Want AI doing the heavy lifting in your marketing?
I build the systems that handle the boring 80 percent, so you get your week back. Done properly, with the human kept in.
Recruiters and job seekers hit this too. If you're posting about your job search or sharing a "day in the life" graphic while job hunting, and you're also trying to signal you understand the difference between genuine remote roles and dressed-up gig work, which I get into in my piece on telling remote jobs apart from work from home listings, an AI-labelled thumbnail on your posts undercuts the "I do the careful, detailed work" message you're trying to sell to a hiring manager.
Virtual assistants managing client LinkedIn accounts run into this constantly, and it's worth flagging to clients upfront rather than after a labelled post causes an awkward call. I've written before about the realities of that kind of work in my guide to finding real virtual assistant work, and content moderation questions like this one are exactly the kind of thing that separates a VA who just schedules posts from one a client keeps for years.
What won't change soon
LinkedIn isn't going to start labelling AI-assisted text any time soon, because there's no reliable technical standard for it the way C2PA works for image pixels and video frames. Grammarly suggestions, ChatGPT drafts, and human-written posts all produce identical plain text with no embeddable fingerprint that survives copy-paste into LinkedIn's editor. So the gap I described earlier, visuals flagged, words unflagged, is structural, not an oversight LinkedIn will patch next quarter. If disclosure matters to your brand, you'll need to do it yourself in your own words, because the platform can't do it for you on the text side.
The other thing that won't change: LinkedIn has been consistent that this is a transparency feature, not a penalty system, and I take that at face value based on what I've seen across dozens of client accounts over the past year. Posts with labelled visuals still rank, still get served, still go semi-viral when the content itself is strong. The label affects reader perception, not algorithmic distribution. Treat it as a small trust signal to manage deliberately rather than a technical problem to fight.
See also the free backlink checker tool.
Frequently asked questions
Can I remove the LinkedIn Content Credentials label from my post?
Not directly.

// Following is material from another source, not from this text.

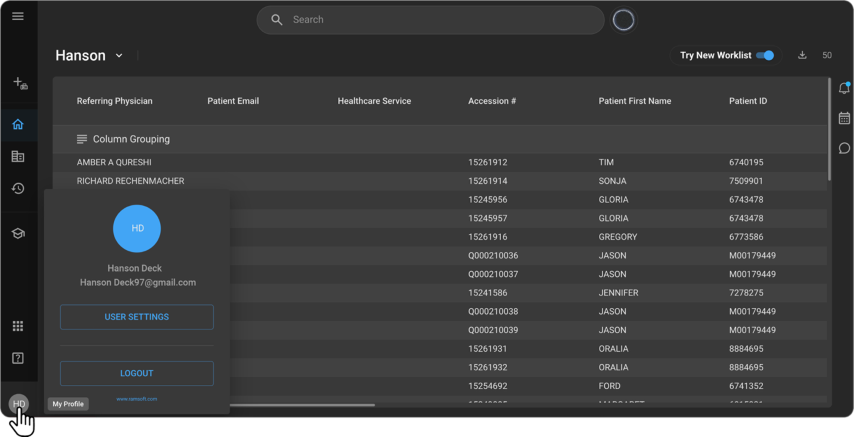Open the history clock icon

The label is generated from metadata in the file itself, so the only way to avoid it is to use an image or video that never had AI-generation or AI-editing metadata attached in the first place, meaning an unedited photo or a graphic made without AI tools.

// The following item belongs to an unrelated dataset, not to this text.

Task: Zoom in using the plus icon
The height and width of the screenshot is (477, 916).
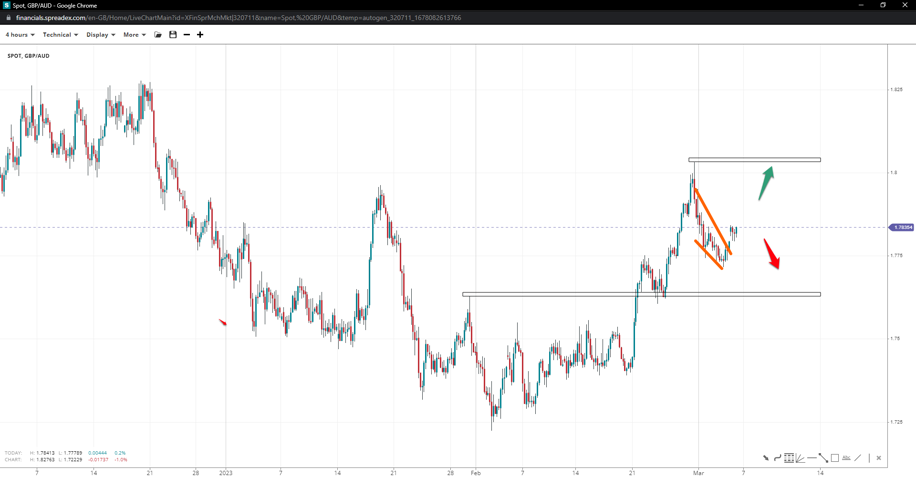Action: (x=200, y=35)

Does the AI info label lower my LinkedIn reach?
LinkedIn states it doesn't affect ranking or distribution directly, and I believe that's accurate on the algorithm side. It can still lower engagement indirectly on posts meant to feel personal, since some readers scroll past a labelled photo faster than an unedited one, which then affects the next post's initial push.

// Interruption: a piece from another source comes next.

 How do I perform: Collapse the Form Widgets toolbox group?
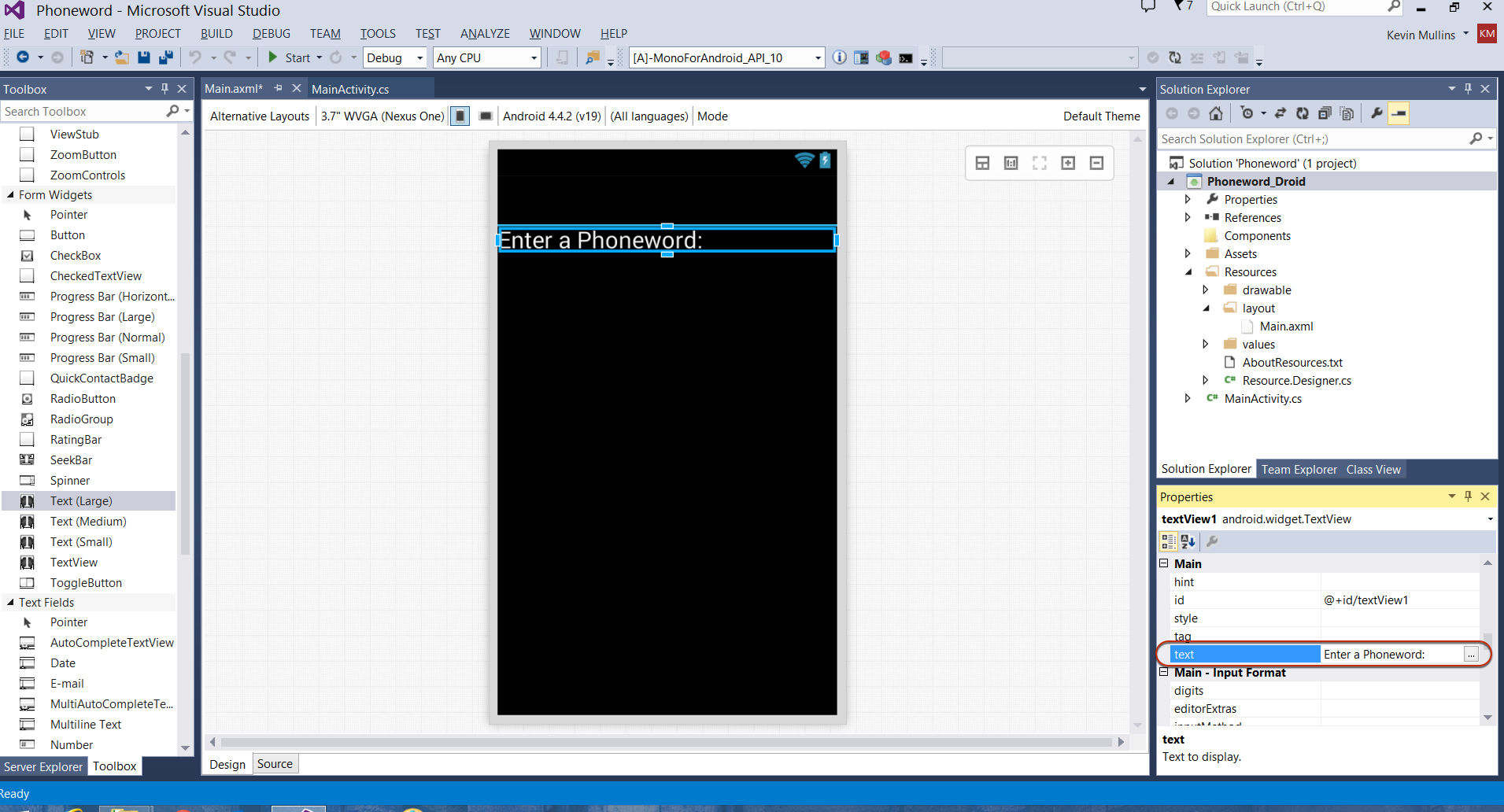click(x=10, y=195)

Does the label apply to text posts written with ChatGPT?
No. Content Credentials only reads provenance metadata from images and videos under the C2PA standard. There's no equivalent tracking for plain text, so an entirely AI-drafted caption can sit right next to a labelled photo, unlabelled itself.
Which tools trigger the AI info label on LinkedIn?
Adobe Firefly, Photoshop's Generative Fill and Expand, Canva's Magic Media and Magic Edit, OpenAI's image generation tools, Microsoft Designer, and Google's Gemini image tools all attach C2PA metadata that LinkedIn reads and labels, and even a small AI touch-up on an otherwise real photo is enough to trigger it.